En 2020, le gouvernement fédéral a annoncé qu’il dépenserait 238,5 millions de dollars sur six ans, ainsi qu’un financement annuel de 50 millions de dollars, pour mettre en œuvre des caméras portées sur le corps et un système de gestion des preuves numériques.
Schneider a déclaré que lorsqu’il y a un incident critique, avec des agents créant de grands volumes de données, « il faudra plus d’argent pour financer davantage de postes afin d’amener plus de personnes à examiner ces données ». Cela pourrait être difficile à convaincre le public, a-t-il déclaré.
Si la GRC ne dispose pas « du personnel nécessaire pour examiner ces données, cela va-t-il réellement conduire à des accusations de suspension ou à des licenciements ? Peut-être ».
« Je ne sais pas si les gens réfléchissaient aussi loin. Il faudra du temps pour travailler sur certaines de ces choses.

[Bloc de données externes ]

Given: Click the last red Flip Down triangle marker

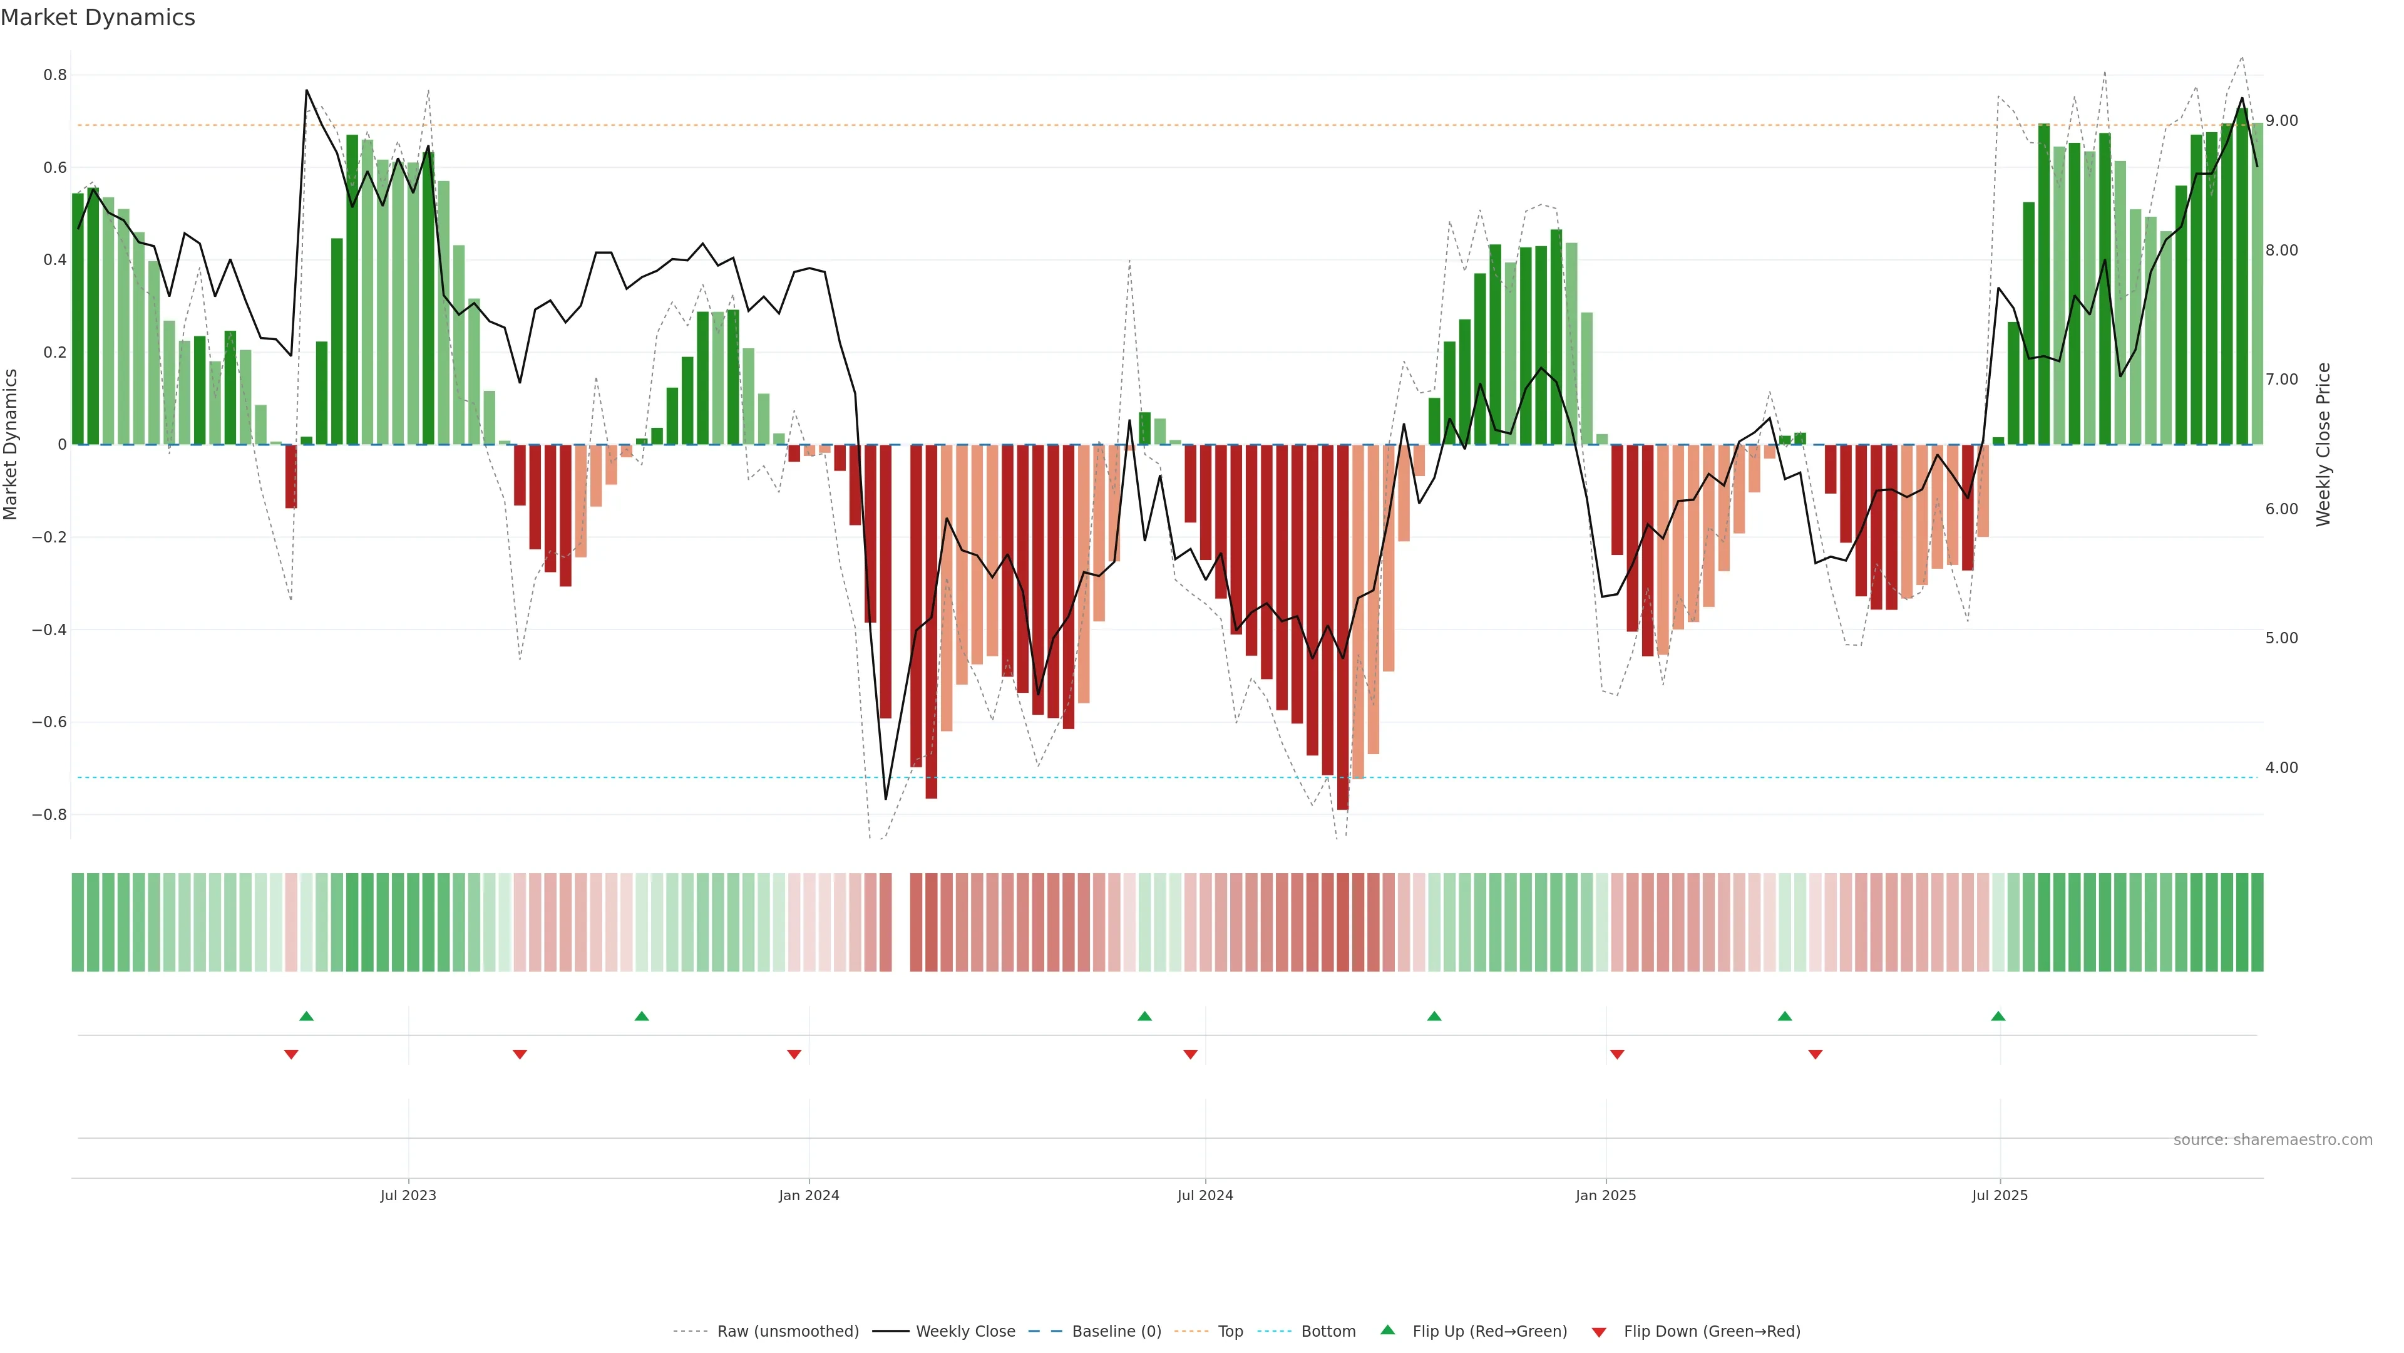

Malheureusement, la courbe d’apprentissage est abrupte, je pense », a-t-il déclaré.
L’Ontario a de l’expérience en matière de preuve par caméra corporelle
Donna Kellway, présidente de l’Association des procureurs de la Couronne de l’Ontario, a déclaré que des caméras avaient été intégrées dans toutes les parties des services de police de première ligne par la police de Toronto en 2020, et que des projets pilotes avaient été lancés en 2014.

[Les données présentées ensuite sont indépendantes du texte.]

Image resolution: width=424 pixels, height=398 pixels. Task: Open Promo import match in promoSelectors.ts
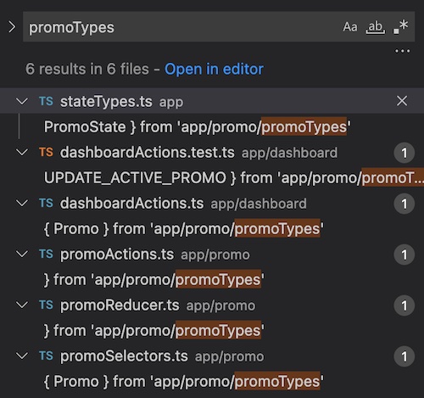[184, 381]
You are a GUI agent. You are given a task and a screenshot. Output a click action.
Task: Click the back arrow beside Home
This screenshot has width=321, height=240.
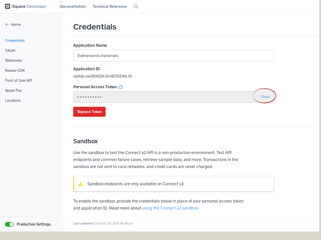(x=7, y=25)
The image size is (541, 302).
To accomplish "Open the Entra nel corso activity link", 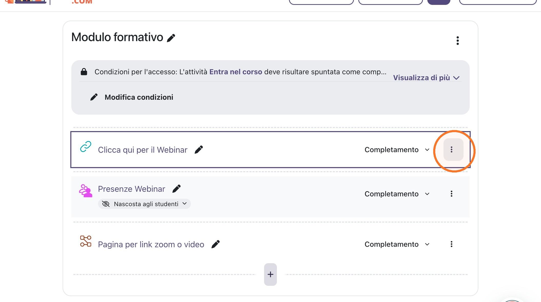I will 236,72.
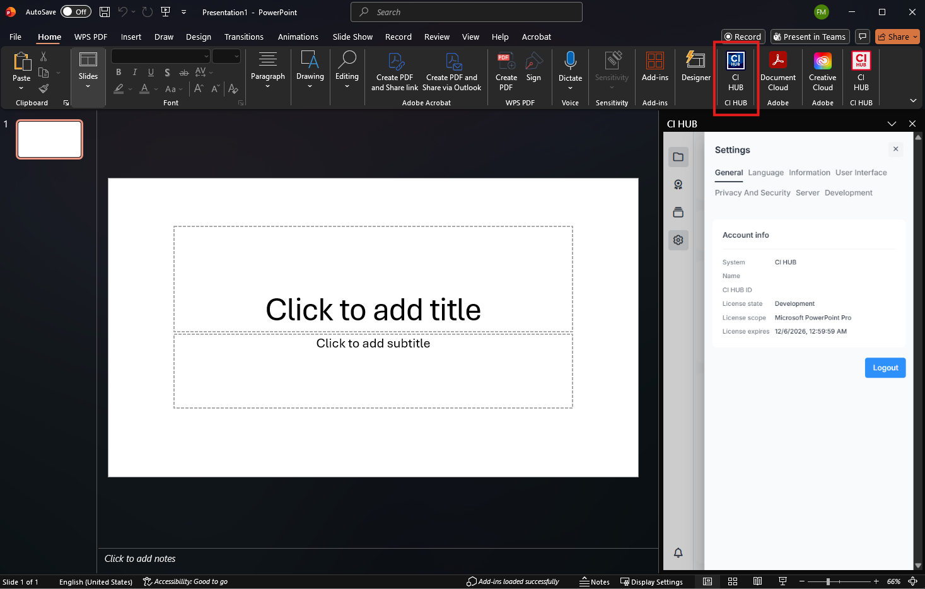The height and width of the screenshot is (589, 925).
Task: Open the folder icon in CI HUB sidebar
Action: 678,157
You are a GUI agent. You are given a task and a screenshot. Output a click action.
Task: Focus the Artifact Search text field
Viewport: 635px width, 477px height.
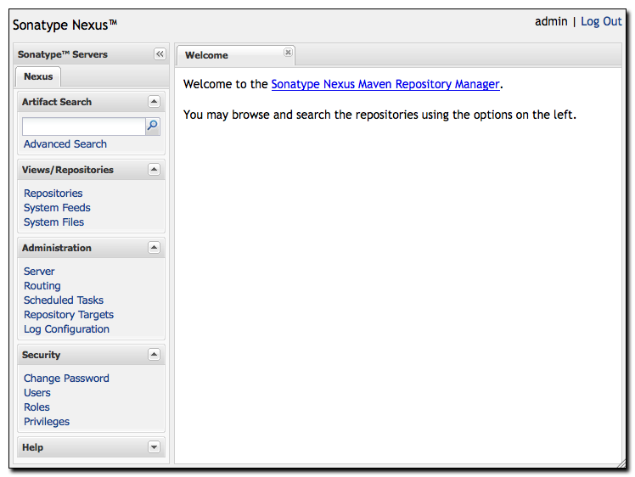[x=84, y=126]
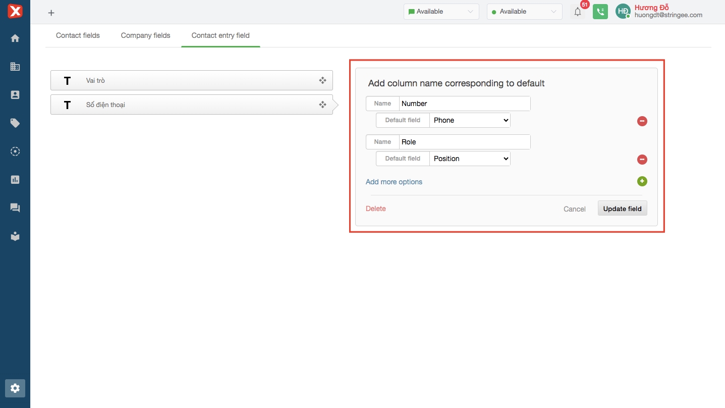Click the green phone call icon
Viewport: 725px width, 408px height.
click(x=600, y=12)
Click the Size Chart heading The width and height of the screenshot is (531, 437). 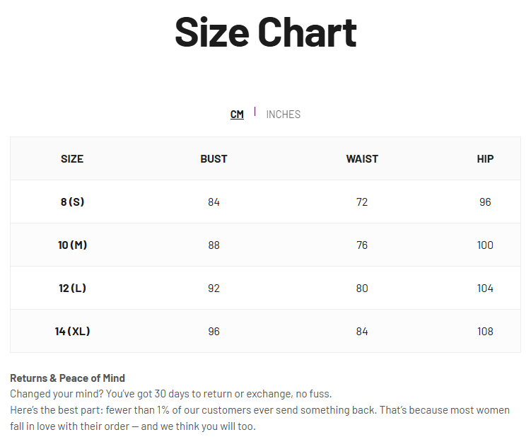pyautogui.click(x=265, y=32)
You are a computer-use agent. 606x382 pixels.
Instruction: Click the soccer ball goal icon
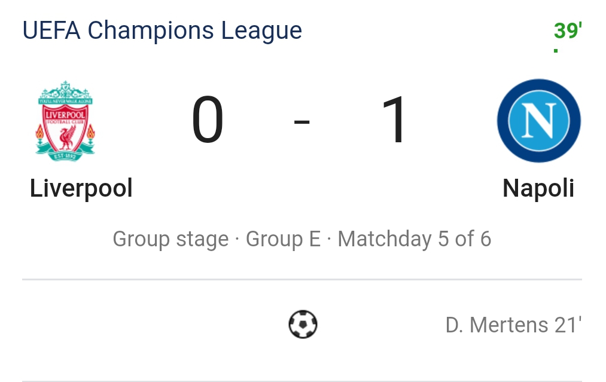click(303, 325)
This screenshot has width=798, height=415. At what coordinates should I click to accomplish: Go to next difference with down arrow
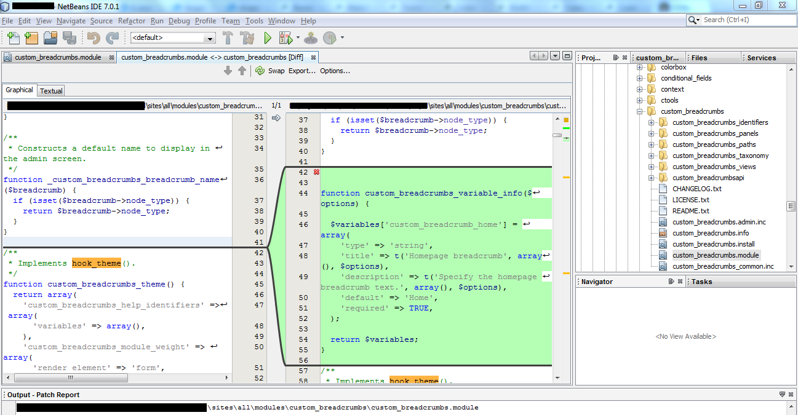228,71
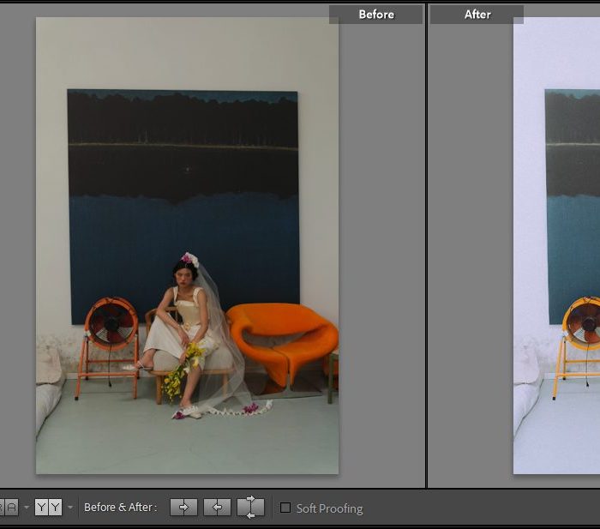Click the After header label
Screen dimensions: 600x529
point(477,15)
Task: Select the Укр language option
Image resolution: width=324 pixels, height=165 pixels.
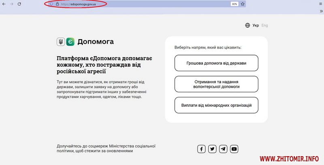Action: click(256, 25)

« C’est la meilleure preuve que l’on puisse donner », a-t-elle déclaré. « Mais tu en as beaucoup. »
Elle a déclaré que les cas sont aujourd’hui beaucoup plus complexes qu’avant, non seulement avec les caméras portées par la police, mais aussi avec les caméras de sécurité, les caméras embarquées dans les voitures et les vidéos des téléphones portables.

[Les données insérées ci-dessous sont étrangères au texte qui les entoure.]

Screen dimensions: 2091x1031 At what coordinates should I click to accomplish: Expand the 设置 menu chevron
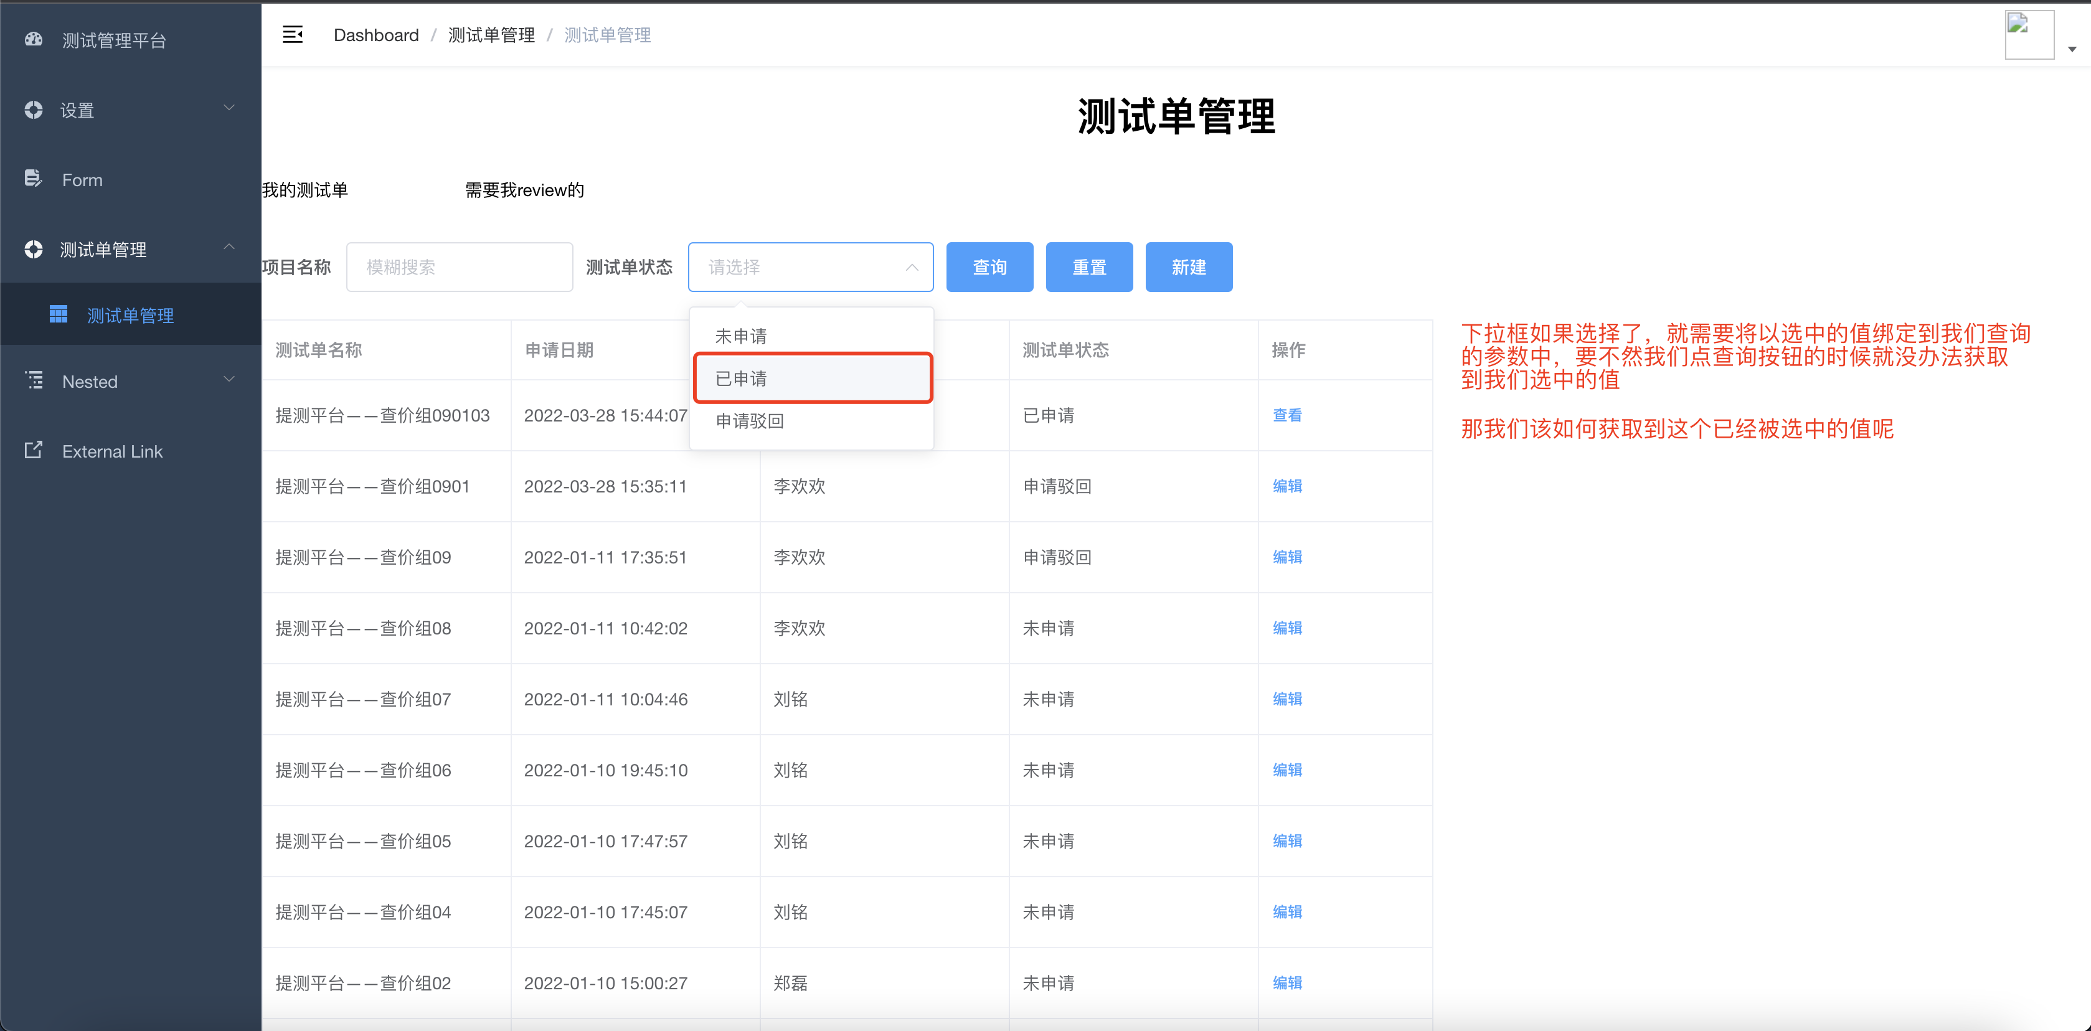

« Si un téléphone est saisi, cela augmente la quantité de données de façon exponentielle », a déclaré Kellway. « Nous avons tous besoin de plus de ressources pour nous assurer que nous sommes en mesure de les utiliser correctement, de les examiner correctement, de les examiner et de les divulguer.
« Vous avez également cette capacité à accroître la transparence, à accroître la responsabilité, mais toutes ces choses, parce qu’elles impliquent tellement d’espace numérique, il faudra beaucoup plus de temps et d’efforts pour pouvoir les examiner. »
Kellway a déclaré qu’elle voulait s’assurer que tous les cas feraient l’objet d’une enquête et de poursuites appropriées. Mais sans ressources supplémentaires de la part de la police et du ministère public, les affaires sont mises en danger, « et donc évidemment la sécurité publique est mise en danger ».
« Nous ne voulons pas qu’un cas soit suspendu », a-t-elle déclaré.